* **Required work**
Every line of the data must appear again in the answer, exactly as written.

(Collected data)
========================
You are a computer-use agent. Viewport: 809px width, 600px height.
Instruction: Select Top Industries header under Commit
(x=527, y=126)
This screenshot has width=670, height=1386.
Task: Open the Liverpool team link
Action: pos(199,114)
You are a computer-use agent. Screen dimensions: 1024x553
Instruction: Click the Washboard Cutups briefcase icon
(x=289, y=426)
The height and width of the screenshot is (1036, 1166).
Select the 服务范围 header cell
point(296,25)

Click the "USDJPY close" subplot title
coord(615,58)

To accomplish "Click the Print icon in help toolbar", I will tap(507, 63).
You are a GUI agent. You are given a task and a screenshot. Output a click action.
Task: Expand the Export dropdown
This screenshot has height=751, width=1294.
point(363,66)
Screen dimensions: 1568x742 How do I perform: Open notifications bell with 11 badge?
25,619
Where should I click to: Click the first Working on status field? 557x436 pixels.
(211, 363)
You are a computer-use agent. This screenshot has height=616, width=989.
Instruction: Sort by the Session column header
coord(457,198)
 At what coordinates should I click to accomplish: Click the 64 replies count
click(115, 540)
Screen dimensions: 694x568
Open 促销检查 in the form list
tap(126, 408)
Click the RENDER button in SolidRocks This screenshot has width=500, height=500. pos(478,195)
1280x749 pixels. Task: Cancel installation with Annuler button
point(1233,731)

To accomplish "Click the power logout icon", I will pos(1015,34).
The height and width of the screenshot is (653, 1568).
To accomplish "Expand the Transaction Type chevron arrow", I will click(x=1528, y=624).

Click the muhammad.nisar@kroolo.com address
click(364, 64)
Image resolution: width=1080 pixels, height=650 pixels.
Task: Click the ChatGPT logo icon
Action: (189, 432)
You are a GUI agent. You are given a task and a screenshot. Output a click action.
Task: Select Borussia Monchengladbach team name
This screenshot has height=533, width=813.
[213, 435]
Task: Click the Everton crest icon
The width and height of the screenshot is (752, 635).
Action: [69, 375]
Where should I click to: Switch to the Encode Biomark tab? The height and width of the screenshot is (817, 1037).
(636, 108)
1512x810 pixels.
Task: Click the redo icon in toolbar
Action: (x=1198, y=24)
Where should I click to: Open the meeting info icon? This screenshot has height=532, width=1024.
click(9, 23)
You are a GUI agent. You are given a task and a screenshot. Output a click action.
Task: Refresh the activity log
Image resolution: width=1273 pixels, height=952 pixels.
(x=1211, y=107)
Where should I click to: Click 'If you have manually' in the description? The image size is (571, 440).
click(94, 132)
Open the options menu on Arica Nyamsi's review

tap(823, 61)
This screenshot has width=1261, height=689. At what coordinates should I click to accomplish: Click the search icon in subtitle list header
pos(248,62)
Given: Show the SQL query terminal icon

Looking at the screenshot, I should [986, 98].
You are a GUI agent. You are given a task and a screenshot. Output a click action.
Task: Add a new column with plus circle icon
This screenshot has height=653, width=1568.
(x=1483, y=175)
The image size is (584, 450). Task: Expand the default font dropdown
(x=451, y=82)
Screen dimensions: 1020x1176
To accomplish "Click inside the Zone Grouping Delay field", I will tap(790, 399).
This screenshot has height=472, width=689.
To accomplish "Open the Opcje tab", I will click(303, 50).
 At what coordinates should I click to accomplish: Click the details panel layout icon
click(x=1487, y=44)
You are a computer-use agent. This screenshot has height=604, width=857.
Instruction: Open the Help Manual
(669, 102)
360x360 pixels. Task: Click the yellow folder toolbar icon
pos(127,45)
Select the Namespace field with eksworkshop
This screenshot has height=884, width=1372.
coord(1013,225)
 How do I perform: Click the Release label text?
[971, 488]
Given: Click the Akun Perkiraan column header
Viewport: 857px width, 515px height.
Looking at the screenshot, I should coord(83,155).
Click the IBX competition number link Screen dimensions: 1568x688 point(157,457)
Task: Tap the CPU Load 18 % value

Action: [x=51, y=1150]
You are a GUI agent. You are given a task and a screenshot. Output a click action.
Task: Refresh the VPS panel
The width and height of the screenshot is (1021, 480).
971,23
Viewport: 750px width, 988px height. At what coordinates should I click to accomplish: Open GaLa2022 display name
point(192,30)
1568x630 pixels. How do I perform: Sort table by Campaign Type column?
========================
* **Result of the task**
You are a computer-use agent. Viewport: 809px width, 600px height.
Instruction: Select Top Industries header under Commit
(x=527, y=126)
This screenshot has width=670, height=1386.
Task: Open the Liverpool team link
Action: pos(199,114)
You are a computer-use agent. Screen dimensions: 1024x553
Instruction: Click the Washboard Cutups briefcase icon
(x=289, y=426)
The height and width of the screenshot is (1036, 1166).
Select the 服务范围 header cell
point(296,25)

Click the "USDJPY close" subplot title
coord(615,58)

To accomplish "Click the Print icon in help toolbar", I will tap(507, 63).
You are a GUI agent. You are given a task and a screenshot. Output a click action.
Task: Expand the Export dropdown
This screenshot has height=751, width=1294.
point(363,66)
Screen dimensions: 1568x742 How do I perform: Open notifications bell with 11 badge?
25,619
Where should I click to: Click the first Working on status field? 557x436 pixels.
(211, 363)
You are a computer-use agent. This screenshot has height=616, width=989.
Instruction: Sort by the Session column header
coord(457,198)
 At what coordinates should I click to accomplish: Click the 64 replies count
click(115, 540)
Screen dimensions: 694x568
Open 促销检查 in the form list
tap(126, 408)
Click the RENDER button in SolidRocks This screenshot has width=500, height=500. pos(478,195)
1280x749 pixels. Task: Cancel installation with Annuler button
point(1233,731)

To accomplish "Click the power logout icon", I will pos(1015,34).
The height and width of the screenshot is (653, 1568).
To accomplish "Expand the Transaction Type chevron arrow", I will click(x=1528, y=624).

Click the muhammad.nisar@kroolo.com address
click(364, 64)
Image resolution: width=1080 pixels, height=650 pixels.
Task: Click the ChatGPT logo icon
Action: (189, 432)
You are a GUI agent. You are given a task and a screenshot. Output a click action.
Task: Select Borussia Monchengladbach team name
This screenshot has height=533, width=813.
[213, 435]
Task: Click the Everton crest icon
The width and height of the screenshot is (752, 635).
Action: [69, 375]
Where should I click to: Switch to the Encode Biomark tab? The height and width of the screenshot is (817, 1037).
(636, 108)
1512x810 pixels.
Task: Click the redo icon in toolbar
Action: (x=1198, y=24)
Where should I click to: Open the meeting info icon? This screenshot has height=532, width=1024.
click(9, 23)
You are a GUI agent. You are given a task and a screenshot. Output a click action.
Task: Refresh the activity log
Image resolution: width=1273 pixels, height=952 pixels.
(x=1211, y=107)
Where should I click to: Click 'If you have manually' in the description? The image size is (571, 440).
click(94, 132)
Open the options menu on Arica Nyamsi's review

tap(823, 61)
This screenshot has width=1261, height=689. At what coordinates should I click to accomplish: Click the search icon in subtitle list header
pos(248,62)
Given: Show the SQL query terminal icon

Looking at the screenshot, I should [986, 98].
You are a GUI agent. You are given a task and a screenshot. Output a click action.
Task: Add a new column with plus circle icon
This screenshot has height=653, width=1568.
(x=1483, y=175)
The image size is (584, 450). Task: Expand the default font dropdown
(x=451, y=82)
Screen dimensions: 1020x1176
To accomplish "Click inside the Zone Grouping Delay field", I will tap(790, 399).
This screenshot has height=472, width=689.
To accomplish "Open the Opcje tab", I will click(303, 50).
 At what coordinates should I click to accomplish: Click the details panel layout icon
click(x=1487, y=44)
You are a computer-use agent. This screenshot has height=604, width=857.
Instruction: Open the Help Manual
(669, 102)
360x360 pixels. Task: Click the yellow folder toolbar icon
pos(127,45)
Select the Namespace field with eksworkshop
This screenshot has height=884, width=1372.
coord(1013,225)
 How do I perform: Click the Release label text?
[971, 488]
Given: Click the Akun Perkiraan column header
Viewport: 857px width, 515px height.
Looking at the screenshot, I should coord(83,155).
Click the IBX competition number link Screen dimensions: 1568x688 point(157,457)
Task: Tap the CPU Load 18 % value

Action: [x=51, y=1150]
You are a GUI agent. You are given a task and a screenshot. Output a click action.
Task: Refresh the VPS panel
The width and height of the screenshot is (1021, 480).
971,23
Viewport: 750px width, 988px height. At what coordinates should I click to accomplish: Open GaLa2022 display name
point(192,30)
1568x630 pixels. How do I perform: Sort table by Campaign Type column?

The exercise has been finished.